Cette période “se caractérise par un rythme de croissance sans équivalent à l’échelle d’une vie : le bébé grandit de deux centimètres par mois, la taille de son cerveau est multipliée par cinq et les connexions neuronales s’y établissent à la fréquence de 200 000 par minute”, peut-on lire sur le site du ministère des Solidarités et de la Santé, qui consacre une rubrique entière à ce sujet.

Pourquoi le gouvernement s’est-il focalisé sur cette période ?

C’est l’un des chantiers prioritaires d’Adrien Taquet, secrétaire d’Etat chargé de l’Enfance et des Familles. Dès sa nomination, il a annoncé sa volonté de proposer un nouveau Pacte pour l’enfance. La période des 1 000 premiers jours a retenu son attention lors des Assises de la protection de l’enfance les 4 et 5 juillet 2019.

Un peu plus de deux mois plus tard, Emmanuel Macron a installé à l’Elysée une commission, composée de 18 scientifiques, dont le pédopsychiatre Boris Cyrulnik, qui la préside, pour réfléchir à l’amélioration de l’accompagnement des 1 000 premiers jours de l’enfant. “On peut décider de tout ce qu’on va faire pour que ces 1 000 jours se passent bien (…) et pour éviter des situations irréversibles”, avait déclaré à l’époque le chef de l’Etat, disant devoir “beaucoup” à Boris Cyrulnik et ses écrits. Le pédopsychiatre a en effet mené de nombreux travaux sur la petite enfance.

Emmanuel Macron avait estimé, le 19 septembre 2019, que ce travail conduirait l’État à “investir, au sens premier du terme, et [à] revisiter des choix d’organisation pour investir sur nos enfants”. “90% se jouent avant 3 ans, et plus on est dans un milieu difficile, plus on se retrouve à organiser difficilement ces 1 000 premiers jours”, avait-il déclaré. Selon le gouvernement, un parent sur deux déclare ne pas s’en sortir et 25% de ceux qui assurent eux-mêmes la garde de leur enfant ne le font pas “par choix”. En s’appuyant sur ces chiffres, le chef de l’Etat avait clairement annoncé vouloir “répondre à l’appel de parents parfois démunis, terrorisés”.

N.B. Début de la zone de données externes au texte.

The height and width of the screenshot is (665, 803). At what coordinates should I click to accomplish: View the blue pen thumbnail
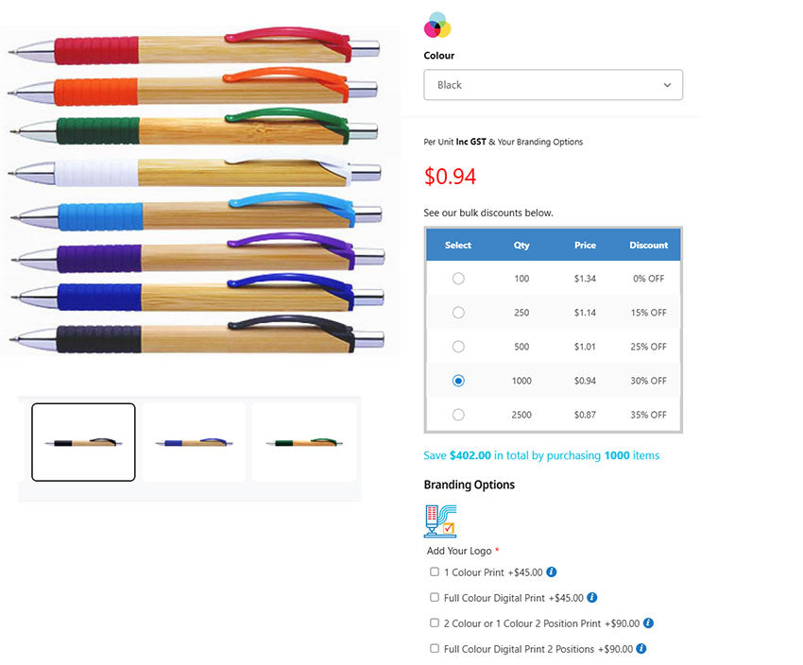(194, 442)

Comment le rapport sur les 1 000 premiers jours a-t-il influencé la décision de l’exécutif ?

La commission présidée par Boris Cyrulnik a finalement rendu son rapport (PDF) sur les 1 000 premiers jours de l’enfant le 8 septembre, un an après son installation. Développer un accompagnement à la parentalité, repenser les congés de naissance, mieux soigner la dépression post-partum, construire des espaces plus propices au développement de l’enfant, former les professionnels sur les 1 000 premiers jours de l’enfant… En 130 pages, les 18 experts formulent de nombreuses propositions. Pour l’instant, l’exécutif a choisi de se saisir d’un sujet : le congé paternité, recommandation centrale du rapport Cyrulnik.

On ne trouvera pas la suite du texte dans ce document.